5 avril 2020 – Avec une capacité de 55 milliards de m3, autant que son frère aîné Nord Stream 1, le gazoduc Nord Stream 2 représente un investissement d’une dizaine de milliards d’euros. Il est financé pour moitié par Gazprom et l’autre moitié par cinq sociétés européennes (OMV, Wintershall Dea, Engie, Uniper et Shell). Une fois achevé, le gazoduc doublerait la capacité d’exportation directe de gaz de la Russie vers l’Allemagne. Cette dernière dépend presque entièrement des importations pour sa consommation nationale de gaz naturel. Avec Nord Stream 2, elle deviendrait le premier point d’entrée vers l’UE pour 110 milliards de mètres cubes de gaz par an.

D’une longueur de 2460 km, le Nord Stream 2 doit relier Oust-Louga en Russie à Lubmin, près de Greifswald, en Allemagne.

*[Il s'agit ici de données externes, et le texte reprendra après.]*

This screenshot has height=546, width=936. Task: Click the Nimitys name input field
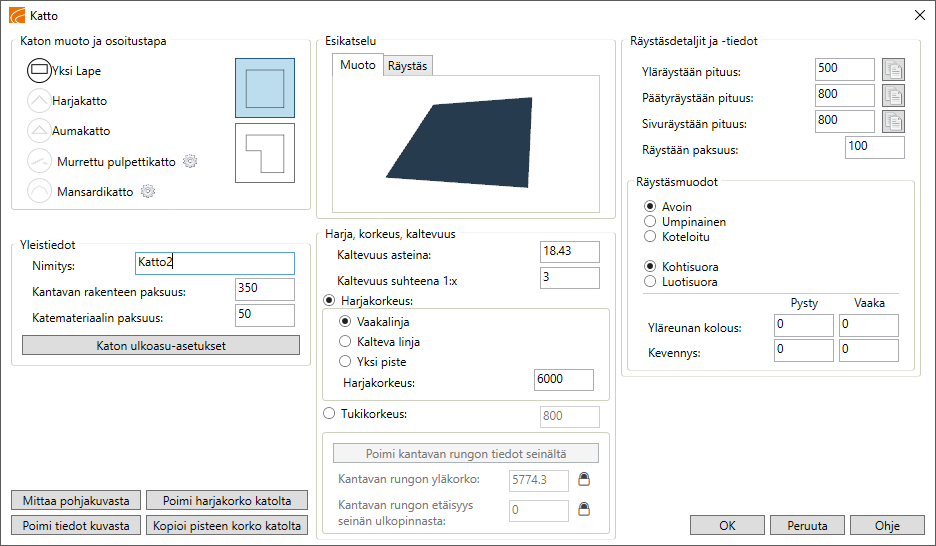(214, 263)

Actuellement, quelque 160 kilomètres du gazoduc, situés dans la zone économique exclusive danoise, restent encore incomplets, et l’UE examine à nouveau le projet. L’Allemagne a en effet demandé une dérogation pour être en conformité avec la nouvelle directive européenne sur le gaz entrée en vigueur en mai 2019.

Sanctions américaines

Dernier rebondissement en date, le 20 décembre 2019, le président américain Donald Trump a signé la loi imposant des sanctions contre le gazoduc. Ces sanctions, qui font partie d’un paquet législatif plus large portant sur le budget de la défense américain pour l’année fiscale 2020, comprennent le gel des avoirs et la révocation des visas américains pour les entrepreneurs liés au gazoduc.

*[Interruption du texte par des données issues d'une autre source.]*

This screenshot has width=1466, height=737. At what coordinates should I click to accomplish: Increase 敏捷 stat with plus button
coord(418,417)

Première visée, l’entreprise suisse AllSeas, propriétaire du plus grand navire de pose de gazoduc du monde, a annoncé le 21 décembre 2019 la suspension de ses travaux d’installation. Contactée, elle confirme aujourd’hui que ses trois navires ont quitté la mer Baltique et ont été démobilisés du projet Nord Stream 2. « Pioneering Spirit est actuellement à Rotterdam en préparation pour un nouveau travail. Solitaire, quant à lui, est occupé à la pose d’un gazoduc dans la mer de Norvège, qui n’est pas lié au projet Nord Stream 2. »

Ce retrait a retardé l’achèvement du projet, prévu initialement pour fin 2019 ou début 2020. « Nous recherchons activement des solutions pour terminer la pose des tuyaux. Tous les autres travaux comme l’achèvement des décharges et les travaux en mer pour stabiliser le gazoduc se poursuivent comme prévu », informe Jens Mueller, porte-parole de l’entreprise Nord Stream 2, elle aussi basée en Suisse, qui supervise la réalisation du gazoduc.

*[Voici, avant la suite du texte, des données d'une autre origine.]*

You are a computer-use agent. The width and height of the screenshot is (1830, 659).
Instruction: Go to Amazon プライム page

Mais remplacer AllSeas n’est pas aisé. Peu d’entreprises ont en effet les technologies nécessaires pour poser des gazoducs en eaux profondes. « Nous sommes bien sûr capables de terminer la construction nous-mêmes, sans impliquer de partenaires étrangers », a pourtant déclaré Vladimir Poutine lors d’une conférence à Moscou en présence d’Angela Merkel. L’entreprise étatique Gazprom dispose selon lui de deux navires capables de se substituer à AllSeas.

Une source diplomatique européenne, cité par le journal Les Echos, a cependant jeté le doute sur la capacité de Gazprom à voler au secours du Nord Stream 2. « Selon nos informations, les navires russes cités par Vladimir Poutine sont trop petits et situés dans des ports trop éloignés pour être rapidement opérationnels », a déclaré ce diplomate aux « Echos ».

En décembre 2019, le président de la United Shipbuilding Corporation, une entreprise russe publique spécialisée dans la construction navale tant civile que militaire, a estimé qu’il pourrait falloir de quatre à six ans à l’industrie russe pour construire et déployer un navire de la taille et de la sophistication du Pioneering Spirit d’AllSeas. Le poseur de gazoduc russe Akademik Cherskiy a été mentionné comme une alternative possible, mais il y a débat sur sa capacité à mener à bien le travail.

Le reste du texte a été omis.